WORK INSTRUCTIONS:
Every line of the entries below that mentions "status" is to be copied out.

Records excerpted from a collection
──────────
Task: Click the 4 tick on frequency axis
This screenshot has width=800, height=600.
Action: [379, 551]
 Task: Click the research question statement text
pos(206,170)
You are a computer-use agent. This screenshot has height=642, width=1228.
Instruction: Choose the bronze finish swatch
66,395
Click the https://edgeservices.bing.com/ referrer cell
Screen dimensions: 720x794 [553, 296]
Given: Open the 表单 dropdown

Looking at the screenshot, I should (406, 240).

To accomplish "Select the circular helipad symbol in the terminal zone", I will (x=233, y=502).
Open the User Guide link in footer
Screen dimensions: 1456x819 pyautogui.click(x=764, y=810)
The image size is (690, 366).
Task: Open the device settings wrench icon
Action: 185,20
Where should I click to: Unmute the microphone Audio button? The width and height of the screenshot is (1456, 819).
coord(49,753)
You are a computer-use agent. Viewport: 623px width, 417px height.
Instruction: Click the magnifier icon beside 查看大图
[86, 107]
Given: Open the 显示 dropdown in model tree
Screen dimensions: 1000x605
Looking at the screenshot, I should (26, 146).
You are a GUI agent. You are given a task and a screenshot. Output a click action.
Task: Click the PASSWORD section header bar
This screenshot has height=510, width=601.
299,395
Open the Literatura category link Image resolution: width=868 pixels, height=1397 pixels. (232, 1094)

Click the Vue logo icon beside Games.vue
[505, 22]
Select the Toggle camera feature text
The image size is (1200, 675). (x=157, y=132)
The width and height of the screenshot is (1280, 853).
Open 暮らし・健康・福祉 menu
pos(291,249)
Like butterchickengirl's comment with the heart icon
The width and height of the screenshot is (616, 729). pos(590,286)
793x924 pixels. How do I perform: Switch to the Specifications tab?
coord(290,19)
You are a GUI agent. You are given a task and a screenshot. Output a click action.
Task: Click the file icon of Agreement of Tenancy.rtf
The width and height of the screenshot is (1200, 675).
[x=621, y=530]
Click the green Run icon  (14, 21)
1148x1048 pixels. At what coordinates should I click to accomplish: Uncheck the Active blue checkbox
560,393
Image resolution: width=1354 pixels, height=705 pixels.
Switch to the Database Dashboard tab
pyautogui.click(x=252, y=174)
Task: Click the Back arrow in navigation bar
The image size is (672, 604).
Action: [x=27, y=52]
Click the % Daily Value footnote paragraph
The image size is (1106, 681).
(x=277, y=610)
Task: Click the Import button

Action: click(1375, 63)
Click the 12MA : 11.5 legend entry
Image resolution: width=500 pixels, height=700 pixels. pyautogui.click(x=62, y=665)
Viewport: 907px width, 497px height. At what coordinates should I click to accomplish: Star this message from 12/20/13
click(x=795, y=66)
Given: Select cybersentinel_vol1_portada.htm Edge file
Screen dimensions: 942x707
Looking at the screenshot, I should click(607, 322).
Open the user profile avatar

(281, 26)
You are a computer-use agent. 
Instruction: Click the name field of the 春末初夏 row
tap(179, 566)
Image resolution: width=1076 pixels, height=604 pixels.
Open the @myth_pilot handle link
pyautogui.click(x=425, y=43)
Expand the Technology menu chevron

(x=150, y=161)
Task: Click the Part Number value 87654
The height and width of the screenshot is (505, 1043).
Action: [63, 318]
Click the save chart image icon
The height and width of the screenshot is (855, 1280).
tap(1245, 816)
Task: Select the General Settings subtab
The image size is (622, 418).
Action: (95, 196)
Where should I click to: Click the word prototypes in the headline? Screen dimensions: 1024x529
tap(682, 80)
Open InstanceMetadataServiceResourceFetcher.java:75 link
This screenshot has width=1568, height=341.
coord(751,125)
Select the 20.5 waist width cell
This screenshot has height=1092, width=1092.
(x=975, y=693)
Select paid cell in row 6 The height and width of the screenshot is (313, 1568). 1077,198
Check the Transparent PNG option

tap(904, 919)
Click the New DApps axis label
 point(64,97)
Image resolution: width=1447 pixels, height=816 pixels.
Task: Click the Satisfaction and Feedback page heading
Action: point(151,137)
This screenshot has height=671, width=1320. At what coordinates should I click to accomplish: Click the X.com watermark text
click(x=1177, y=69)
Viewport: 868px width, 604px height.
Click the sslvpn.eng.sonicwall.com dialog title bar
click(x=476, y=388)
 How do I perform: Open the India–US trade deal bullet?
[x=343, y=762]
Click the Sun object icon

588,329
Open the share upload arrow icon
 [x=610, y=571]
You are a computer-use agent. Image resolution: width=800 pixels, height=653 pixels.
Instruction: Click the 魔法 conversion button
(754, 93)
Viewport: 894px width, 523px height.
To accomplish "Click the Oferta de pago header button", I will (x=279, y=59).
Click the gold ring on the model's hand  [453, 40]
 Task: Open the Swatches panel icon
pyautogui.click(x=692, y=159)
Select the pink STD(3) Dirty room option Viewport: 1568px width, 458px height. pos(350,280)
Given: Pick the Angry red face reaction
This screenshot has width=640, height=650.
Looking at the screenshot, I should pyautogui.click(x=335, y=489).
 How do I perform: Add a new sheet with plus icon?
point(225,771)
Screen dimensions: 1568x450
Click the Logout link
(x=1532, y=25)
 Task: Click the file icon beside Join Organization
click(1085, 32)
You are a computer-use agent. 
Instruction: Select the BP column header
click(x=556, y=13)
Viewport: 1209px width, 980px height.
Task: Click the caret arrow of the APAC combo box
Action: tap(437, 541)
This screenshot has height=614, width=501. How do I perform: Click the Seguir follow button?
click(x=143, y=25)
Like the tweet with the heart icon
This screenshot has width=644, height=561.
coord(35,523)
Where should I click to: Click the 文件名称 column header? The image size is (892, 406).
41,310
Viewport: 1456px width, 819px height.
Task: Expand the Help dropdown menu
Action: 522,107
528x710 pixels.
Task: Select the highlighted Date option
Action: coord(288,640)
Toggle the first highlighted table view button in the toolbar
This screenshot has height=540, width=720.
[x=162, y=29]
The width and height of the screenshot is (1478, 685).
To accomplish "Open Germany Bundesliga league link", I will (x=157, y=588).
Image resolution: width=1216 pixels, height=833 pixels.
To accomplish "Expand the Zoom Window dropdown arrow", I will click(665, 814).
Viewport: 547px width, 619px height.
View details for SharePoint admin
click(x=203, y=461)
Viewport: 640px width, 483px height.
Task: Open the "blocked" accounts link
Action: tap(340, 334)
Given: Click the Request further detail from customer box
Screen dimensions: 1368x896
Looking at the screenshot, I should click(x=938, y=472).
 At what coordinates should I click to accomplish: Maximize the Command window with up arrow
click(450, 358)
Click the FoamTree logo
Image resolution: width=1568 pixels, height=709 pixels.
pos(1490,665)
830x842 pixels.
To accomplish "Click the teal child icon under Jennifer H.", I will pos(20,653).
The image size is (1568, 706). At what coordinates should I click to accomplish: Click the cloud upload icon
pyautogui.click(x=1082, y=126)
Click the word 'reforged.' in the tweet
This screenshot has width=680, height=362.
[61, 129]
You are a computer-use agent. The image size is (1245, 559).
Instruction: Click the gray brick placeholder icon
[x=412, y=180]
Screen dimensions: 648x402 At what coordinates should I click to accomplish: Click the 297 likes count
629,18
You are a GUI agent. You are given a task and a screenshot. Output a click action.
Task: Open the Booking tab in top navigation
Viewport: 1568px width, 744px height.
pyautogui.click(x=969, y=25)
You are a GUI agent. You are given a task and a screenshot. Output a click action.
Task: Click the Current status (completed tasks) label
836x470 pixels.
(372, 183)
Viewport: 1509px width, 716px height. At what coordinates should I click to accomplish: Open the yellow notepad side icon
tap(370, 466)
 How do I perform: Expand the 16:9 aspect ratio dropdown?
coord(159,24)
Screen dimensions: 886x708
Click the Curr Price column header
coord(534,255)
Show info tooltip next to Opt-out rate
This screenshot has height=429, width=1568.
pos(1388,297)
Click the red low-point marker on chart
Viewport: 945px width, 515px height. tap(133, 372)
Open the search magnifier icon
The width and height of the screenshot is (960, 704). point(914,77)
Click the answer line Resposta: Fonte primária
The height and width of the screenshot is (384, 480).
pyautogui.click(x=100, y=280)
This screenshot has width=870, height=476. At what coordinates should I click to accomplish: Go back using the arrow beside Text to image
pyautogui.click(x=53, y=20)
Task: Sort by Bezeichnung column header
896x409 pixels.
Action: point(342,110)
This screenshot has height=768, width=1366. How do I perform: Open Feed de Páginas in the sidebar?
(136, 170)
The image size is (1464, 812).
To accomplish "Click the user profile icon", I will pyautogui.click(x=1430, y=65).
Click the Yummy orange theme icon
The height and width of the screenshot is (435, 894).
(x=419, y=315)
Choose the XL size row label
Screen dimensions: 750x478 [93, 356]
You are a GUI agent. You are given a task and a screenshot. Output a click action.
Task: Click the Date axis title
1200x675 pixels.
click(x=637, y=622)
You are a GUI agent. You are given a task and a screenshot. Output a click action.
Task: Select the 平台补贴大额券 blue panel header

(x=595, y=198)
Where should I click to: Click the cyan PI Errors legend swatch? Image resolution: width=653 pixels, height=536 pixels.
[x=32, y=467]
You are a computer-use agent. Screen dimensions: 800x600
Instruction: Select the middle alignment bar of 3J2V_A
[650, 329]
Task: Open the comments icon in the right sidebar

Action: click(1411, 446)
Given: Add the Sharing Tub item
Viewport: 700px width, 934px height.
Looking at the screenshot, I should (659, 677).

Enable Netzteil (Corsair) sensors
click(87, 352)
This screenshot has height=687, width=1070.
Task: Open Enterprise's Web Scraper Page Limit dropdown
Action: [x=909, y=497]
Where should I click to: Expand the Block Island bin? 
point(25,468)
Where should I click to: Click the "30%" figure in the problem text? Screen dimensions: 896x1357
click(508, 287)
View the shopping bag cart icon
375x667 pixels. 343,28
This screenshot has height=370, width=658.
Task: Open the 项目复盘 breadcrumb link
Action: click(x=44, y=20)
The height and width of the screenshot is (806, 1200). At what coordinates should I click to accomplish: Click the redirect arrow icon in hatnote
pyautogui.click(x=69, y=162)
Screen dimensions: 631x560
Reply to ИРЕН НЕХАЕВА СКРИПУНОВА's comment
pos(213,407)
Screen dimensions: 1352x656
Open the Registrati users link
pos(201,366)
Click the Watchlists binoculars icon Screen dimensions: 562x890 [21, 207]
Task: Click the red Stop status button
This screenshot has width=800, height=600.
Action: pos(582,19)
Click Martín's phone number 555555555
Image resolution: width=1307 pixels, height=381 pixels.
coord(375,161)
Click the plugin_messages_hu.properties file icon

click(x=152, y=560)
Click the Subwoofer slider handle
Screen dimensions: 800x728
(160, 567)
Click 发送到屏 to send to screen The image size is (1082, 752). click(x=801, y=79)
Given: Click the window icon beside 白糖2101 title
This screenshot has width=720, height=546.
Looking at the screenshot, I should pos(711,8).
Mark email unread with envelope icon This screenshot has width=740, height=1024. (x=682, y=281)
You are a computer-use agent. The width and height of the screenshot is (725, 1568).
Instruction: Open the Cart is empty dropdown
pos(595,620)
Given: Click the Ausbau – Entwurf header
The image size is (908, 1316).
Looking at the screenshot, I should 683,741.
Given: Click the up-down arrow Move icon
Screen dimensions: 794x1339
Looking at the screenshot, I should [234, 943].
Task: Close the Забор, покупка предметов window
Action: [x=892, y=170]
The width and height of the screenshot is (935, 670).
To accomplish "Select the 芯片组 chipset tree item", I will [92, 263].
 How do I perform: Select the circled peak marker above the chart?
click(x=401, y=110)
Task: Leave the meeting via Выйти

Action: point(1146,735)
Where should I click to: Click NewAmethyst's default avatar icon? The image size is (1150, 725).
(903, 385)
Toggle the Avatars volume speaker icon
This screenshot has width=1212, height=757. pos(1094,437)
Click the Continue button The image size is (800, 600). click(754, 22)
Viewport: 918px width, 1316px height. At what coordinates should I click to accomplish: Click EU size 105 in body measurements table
──────────
ANSWER BOX:
Task: Click the Current status (completed tasks) label
Task: Click the red Stop status button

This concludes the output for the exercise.